Baca juga: Main Bola Bukan untuk Pamer Paha
Benua Asia juga tergelitik bikin perhelatan serupa. Pada 1978, induk organisasi sepakbola Taiwan (CTFA) menggelar Women’s World Invitation Tournament, memperebutkan Piala Chunghua. Karena tidak diakui FIFA, pesertanya tak hanya timnas, melainkan juga klub.
Digelar tiga tahun sekali, edisi pertamanya dimenangkan klub Reims FF (Prancis) dan HJK (Finlandia) sebagai juara bersama. Klub Jerman Bergisch Gladbach dua kali juara, 1981 dan 1984, dan Taiwan baru bisa juara di edisi terakhir 1987.
Kesuksesan serangkaian turnamen di atas lantas memunculkan banyak desakan dan tekanan untuk FIFA. Badan sepakbola dunia itu baru bisa menjawab dengan merestui turnamen pendahuluan, FIFA Women’s Invitation Tournament pada 1988.

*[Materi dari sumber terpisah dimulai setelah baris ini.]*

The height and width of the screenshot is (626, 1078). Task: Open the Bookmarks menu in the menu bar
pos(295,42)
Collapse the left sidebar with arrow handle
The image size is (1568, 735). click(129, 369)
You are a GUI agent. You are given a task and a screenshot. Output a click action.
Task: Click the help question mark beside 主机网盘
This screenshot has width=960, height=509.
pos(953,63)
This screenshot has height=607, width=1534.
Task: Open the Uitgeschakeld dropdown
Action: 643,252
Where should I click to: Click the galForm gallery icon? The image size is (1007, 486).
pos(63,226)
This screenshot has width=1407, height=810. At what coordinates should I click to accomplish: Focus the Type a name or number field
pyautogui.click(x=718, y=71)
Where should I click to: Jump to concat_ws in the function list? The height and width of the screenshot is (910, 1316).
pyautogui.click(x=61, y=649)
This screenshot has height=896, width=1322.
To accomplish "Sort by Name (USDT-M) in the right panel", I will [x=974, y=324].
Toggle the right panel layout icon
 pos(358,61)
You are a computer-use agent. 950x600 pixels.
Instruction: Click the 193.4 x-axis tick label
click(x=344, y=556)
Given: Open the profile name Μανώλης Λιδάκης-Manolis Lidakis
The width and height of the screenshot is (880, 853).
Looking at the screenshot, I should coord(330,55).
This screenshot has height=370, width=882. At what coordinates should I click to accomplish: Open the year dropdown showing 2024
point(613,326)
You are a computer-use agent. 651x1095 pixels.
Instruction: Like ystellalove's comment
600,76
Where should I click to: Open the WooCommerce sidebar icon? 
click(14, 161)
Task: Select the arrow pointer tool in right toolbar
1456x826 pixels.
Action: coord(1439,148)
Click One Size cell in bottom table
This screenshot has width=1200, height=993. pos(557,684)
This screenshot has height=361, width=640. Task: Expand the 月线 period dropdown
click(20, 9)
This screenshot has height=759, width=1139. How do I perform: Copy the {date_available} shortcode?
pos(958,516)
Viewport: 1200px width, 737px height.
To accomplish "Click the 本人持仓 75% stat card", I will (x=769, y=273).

“Pembicaraan soal itu sudah sejak 1983 dan makin intens pada 1984, di mana (Presiden FIFA, João) Havelange sudah bicara soal rencana Piala Dunia Wanita ke media. Pembahasannya makin serius pada Kongres FIFA 1986 hingga diputuskan turnamen invitasi digelar di China pada 1988,” tulis Jean Williams dalam A Beautiful Game: International Perspectives on Women’s Football.
Dua belas tim dari enam konfederasi diundang dalam perhelatan invitasi 1-12 Juni 1988 itu. Thailand selaku wakil Asia Tenggara juga diikutsertakan dalam turnamen itu. Norwegia keluar sebagai juara setelah melibas Swedia 1-0 di final yang dimainkan di Stadion Tianhe, Guangzhou.
Setelah dianggap sukses, barulah FIFA menggelar Piala Dunia Wanita resmi pada 16-30 November 1991. China kembali dipercaya menjadi tuan rumah. Dua belas tim dari enam konfederasi, termasuk Selandia Baru yang mewakili zona Oseania, berpartisipasi dalam turnamen setelah lolos dari tahap kualifikasi yang diikuti 48 tim.
Baca juga: Tendang Bola Bisa Hilang Keperawanan?
Piala Dunia Wanita 1991 itu dimenangi AS usai mengalahkan Norwegia, 2-1 di final. “Kami bermain di (Piala Dunia tak resmi) 1971 dan butuh waktu 20 tahun untuk melihat Piala Dunia yang resmi. Saya senang dengan perubahan yang terjadi. Hanya saja saya masih tak bisa memahami perasaan tentang mengapa butuh waktu begitu lama,” ujar Jocelyne Ratignier, pemain timnas wanita Prancis 1971.